## WHAT IS EXPECTED
Only lines that contain the string "section" should be returned from the material below.

◆ ◆ ◆

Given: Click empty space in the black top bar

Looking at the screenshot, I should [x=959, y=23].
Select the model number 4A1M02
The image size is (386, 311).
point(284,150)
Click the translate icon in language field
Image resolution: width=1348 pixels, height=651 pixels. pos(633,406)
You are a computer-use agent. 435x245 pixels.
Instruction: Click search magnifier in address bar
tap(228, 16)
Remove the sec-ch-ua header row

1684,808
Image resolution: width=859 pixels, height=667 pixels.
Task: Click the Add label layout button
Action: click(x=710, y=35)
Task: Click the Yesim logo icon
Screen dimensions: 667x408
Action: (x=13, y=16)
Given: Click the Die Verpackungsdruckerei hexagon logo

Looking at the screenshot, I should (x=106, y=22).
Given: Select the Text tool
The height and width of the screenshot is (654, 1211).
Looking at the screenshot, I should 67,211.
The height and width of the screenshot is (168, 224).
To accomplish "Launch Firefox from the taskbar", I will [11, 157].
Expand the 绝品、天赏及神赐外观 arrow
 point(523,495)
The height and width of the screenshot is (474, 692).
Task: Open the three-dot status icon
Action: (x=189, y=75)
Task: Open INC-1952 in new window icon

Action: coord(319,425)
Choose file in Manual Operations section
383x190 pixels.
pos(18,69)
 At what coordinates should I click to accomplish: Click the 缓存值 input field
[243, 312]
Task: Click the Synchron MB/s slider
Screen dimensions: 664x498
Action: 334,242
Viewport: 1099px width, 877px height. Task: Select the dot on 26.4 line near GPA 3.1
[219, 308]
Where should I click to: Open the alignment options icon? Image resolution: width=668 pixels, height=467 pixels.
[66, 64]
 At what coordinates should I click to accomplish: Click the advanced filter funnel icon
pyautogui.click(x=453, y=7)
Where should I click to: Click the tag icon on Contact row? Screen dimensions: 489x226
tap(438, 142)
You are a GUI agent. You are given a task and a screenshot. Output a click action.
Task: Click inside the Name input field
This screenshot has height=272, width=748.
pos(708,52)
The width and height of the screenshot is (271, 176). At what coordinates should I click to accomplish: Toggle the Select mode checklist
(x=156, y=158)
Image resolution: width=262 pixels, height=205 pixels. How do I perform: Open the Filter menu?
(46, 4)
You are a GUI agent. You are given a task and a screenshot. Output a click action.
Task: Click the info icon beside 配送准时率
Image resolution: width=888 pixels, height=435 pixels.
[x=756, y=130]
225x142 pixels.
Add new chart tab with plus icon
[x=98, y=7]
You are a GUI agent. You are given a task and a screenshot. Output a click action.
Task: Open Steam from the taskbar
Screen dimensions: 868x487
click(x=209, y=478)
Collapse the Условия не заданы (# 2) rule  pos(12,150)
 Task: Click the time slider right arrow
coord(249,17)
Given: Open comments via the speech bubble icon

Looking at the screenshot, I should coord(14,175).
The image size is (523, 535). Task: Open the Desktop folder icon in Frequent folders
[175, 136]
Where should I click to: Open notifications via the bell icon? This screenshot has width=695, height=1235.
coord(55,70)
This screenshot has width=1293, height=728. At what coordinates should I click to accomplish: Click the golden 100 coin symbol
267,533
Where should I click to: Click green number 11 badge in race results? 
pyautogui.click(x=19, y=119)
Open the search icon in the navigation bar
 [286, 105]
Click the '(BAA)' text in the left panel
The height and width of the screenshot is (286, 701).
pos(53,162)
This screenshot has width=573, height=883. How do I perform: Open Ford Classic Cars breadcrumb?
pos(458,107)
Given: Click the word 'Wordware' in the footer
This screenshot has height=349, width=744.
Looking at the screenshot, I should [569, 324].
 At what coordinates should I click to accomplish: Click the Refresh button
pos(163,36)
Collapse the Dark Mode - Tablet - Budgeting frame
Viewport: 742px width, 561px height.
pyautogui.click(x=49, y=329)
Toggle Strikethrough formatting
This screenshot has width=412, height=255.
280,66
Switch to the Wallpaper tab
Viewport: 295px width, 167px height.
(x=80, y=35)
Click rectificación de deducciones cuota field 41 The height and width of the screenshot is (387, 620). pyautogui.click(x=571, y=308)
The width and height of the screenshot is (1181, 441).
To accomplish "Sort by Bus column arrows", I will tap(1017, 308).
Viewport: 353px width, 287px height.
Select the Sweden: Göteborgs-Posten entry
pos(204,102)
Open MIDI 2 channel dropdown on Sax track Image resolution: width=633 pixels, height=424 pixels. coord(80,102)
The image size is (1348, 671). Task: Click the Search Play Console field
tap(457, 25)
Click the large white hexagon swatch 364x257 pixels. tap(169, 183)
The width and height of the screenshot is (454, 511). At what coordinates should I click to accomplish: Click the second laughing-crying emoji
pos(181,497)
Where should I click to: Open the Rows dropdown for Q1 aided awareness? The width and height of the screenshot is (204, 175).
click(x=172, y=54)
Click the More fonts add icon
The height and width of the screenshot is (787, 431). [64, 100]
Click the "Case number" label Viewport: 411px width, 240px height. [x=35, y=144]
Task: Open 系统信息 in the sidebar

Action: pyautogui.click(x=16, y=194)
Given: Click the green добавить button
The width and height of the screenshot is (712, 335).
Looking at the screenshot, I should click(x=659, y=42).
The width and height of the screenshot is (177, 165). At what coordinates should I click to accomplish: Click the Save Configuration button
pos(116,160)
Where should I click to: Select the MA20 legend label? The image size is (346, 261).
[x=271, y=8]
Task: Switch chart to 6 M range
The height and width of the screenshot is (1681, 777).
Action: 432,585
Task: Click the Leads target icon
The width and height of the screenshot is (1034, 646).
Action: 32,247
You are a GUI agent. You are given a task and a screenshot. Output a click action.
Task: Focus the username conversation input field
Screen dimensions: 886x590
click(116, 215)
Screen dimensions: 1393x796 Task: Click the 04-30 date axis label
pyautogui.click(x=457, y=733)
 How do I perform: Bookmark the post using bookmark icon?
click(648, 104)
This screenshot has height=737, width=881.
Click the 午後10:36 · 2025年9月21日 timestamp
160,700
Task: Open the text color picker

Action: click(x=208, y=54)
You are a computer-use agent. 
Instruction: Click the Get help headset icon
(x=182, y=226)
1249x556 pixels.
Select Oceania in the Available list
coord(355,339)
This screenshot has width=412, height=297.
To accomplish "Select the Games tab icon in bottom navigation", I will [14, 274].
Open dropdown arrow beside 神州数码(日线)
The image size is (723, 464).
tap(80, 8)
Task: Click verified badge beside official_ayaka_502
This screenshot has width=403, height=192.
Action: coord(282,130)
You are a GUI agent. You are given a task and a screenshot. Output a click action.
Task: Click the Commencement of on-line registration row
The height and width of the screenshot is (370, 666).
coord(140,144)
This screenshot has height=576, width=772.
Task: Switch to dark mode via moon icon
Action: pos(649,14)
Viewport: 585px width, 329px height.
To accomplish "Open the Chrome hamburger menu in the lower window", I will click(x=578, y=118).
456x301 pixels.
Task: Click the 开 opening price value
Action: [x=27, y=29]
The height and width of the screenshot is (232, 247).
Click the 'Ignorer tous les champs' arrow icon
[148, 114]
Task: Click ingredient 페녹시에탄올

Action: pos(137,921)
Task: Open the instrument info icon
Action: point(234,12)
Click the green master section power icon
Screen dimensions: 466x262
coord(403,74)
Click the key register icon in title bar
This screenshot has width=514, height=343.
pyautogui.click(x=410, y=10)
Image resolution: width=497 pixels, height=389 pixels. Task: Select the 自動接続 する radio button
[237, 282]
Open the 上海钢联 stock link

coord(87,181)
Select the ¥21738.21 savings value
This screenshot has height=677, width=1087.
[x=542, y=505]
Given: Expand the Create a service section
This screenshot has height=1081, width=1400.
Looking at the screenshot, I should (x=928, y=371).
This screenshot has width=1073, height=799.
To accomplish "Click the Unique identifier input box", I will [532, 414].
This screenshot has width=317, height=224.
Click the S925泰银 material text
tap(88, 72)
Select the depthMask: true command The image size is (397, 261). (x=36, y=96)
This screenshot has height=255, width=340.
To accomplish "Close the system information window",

◆ ◆ ◆

## EXERCISE ANSWER
Choose file in Manual Operations section
Click the green master section power icon
Given: Expand the Create a service section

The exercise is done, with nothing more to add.